Author: Thomas Kejser 

Reviewers: Stuart Ozer, Kun Cheng, Lindsey Allen, Mike Ruthruff and Mark Souza, Prem Mehra, Alex Verbidski

Background information

As you may be aware, SQL Server, through SQLOS, implements its own scheduling mechanism on top of the Windows operating system. This is done to spend the maximum amount of CPU time in user mode by using yielding instead of preemptive scheduling. Also, SQLOS can exercise very fine control over the threads by providing an abstraction on top of Windows threads.

Central to the SQLOS scheduling mechanism is the scheduler object. A SQLOS scheduler is an abstraction of a CPU or, in the case of multi-core machines, a CPU-core. Schedulers are grouped into nodes; a node corresponds either to the hardware NUMA nodes on the host machine or to the soft NUMA configuration of SQL Server. For example, an 8 CPU dual core machine with 2 hardware NUMA nodes and no soft NUMA configured has 2 nodes with 8 schedulers in each node.

You can view the SQLOS schedulers and nodes by using the DMV sys.dm_os_schedulers. Notice that there are some extra, special schedulers in this DMV; these are for SQL Server internal use. Also, you will see the dedicated admin connection (DAC) scheduler here (scheduler_id = 255). The schedulers that do the actual query execution work are marked as VISIBLE ONLINE in the status column.

At connection time, the user’s session is assigned to a specific node. SQL Server uses a round-robin assignment mechanism to assign the connection to the node. Once a session is on a specific node, it will not move from it for the duration of the connection.

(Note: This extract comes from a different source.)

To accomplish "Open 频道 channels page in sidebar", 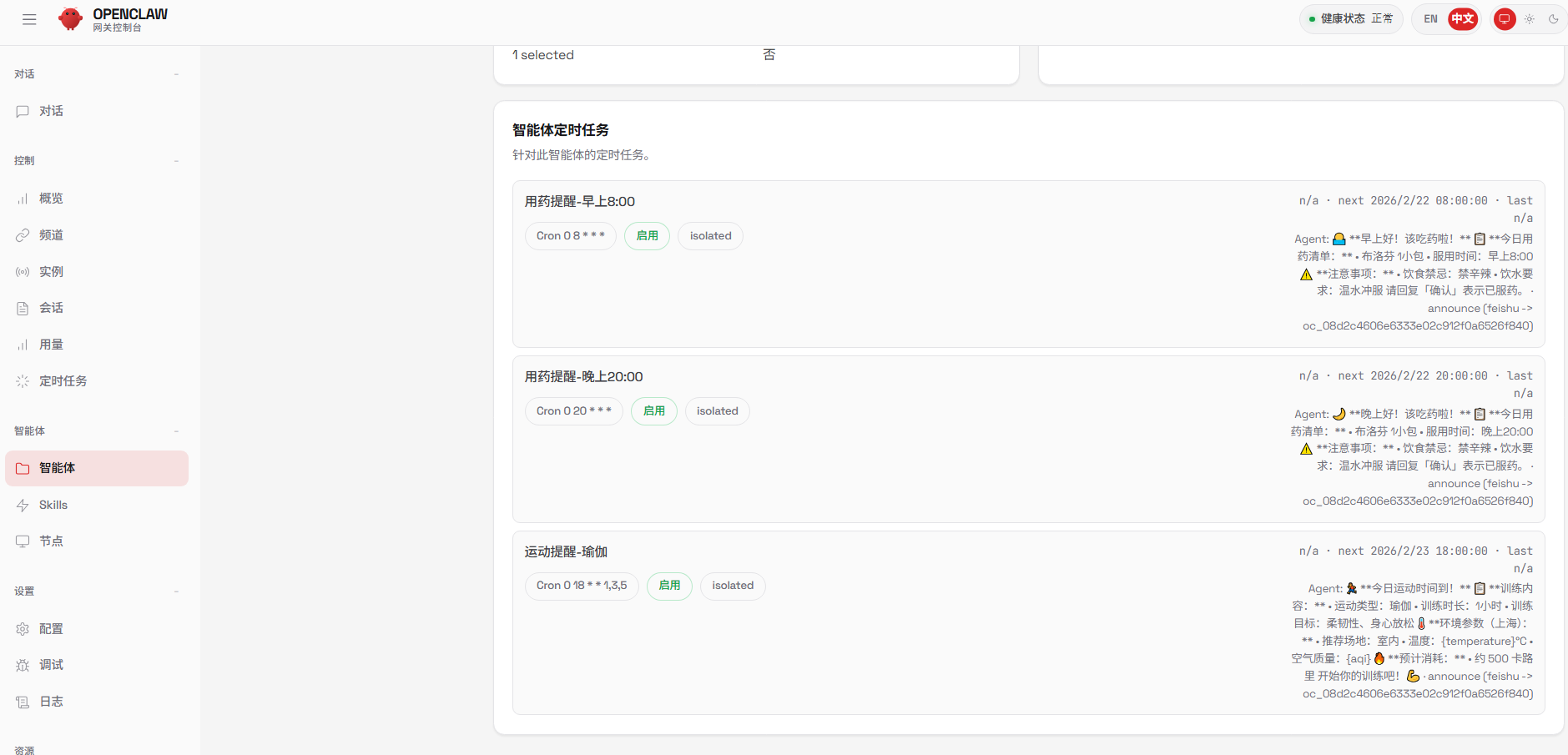I will point(51,235).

Whenever a session sends a batch request or RPC to the server, a scheduler is assigned to handle the full execution of the request. In SQLOS, this call is known as a task.  The assignment of a scheduler is done by identifying the least busy scheduler within the sessions node, although the scheduler that was used for a prior task on the same connection is somewhat favored. The assigned scheduler will be used for the duration of the task—it is not possible for SQLOS to do a scheduler switch inside a task.

BULK INSERT commands

There are cases when SQL Server assignment of schedulers is less than optimal. Remember that the scheduler is an SQLOS internal abstraction of a CPU Core. So, if two long-running, CPU-bound queries end up on the same scheduler, they will compete for the same CPU resources. At the same time, another idle scheduler may have CPU time available. Ideally, the idle schedulers would take some of the load from the scheduler that is executing two long-running queries. But remember, the scheduler switch cannot happen in the middle of a task.

Multiple BULK INSERT tasks fit this scenario precisely: a bulk insert, assuming good I/O, is CPU bound and typically runs for a long time. If you execute more than one of them concurrently, you can end up in a situation where two bulk inserts run on the same scheduler, while another scheduler is idle.

If the above situation  occurs, your wait stats will show signal waits, even though the system is not actually under CPU pressure. If two CPU-bound queries share a scheduler, each one will periodically yield to the other. These yields show up in sys.dm_os_wait_stats as waits for SOS_SCHEDULER_YIELD.

Summing up, if you see the following pattern on your server:

  • Total CPU load less than 100%
  • More than one long-running, CPU-bound query is executing on the same scheduler
  • Your queries are individually CPU bound, but you are still not able to push CPU load to 100%
  • Many signal waits in sys.dm_os_wait_stats
  • Many waits for SOS_SCHEDULER_YIELD  in sys.dm_os_wait_stats

… You may have less than optimal scheduler distribution.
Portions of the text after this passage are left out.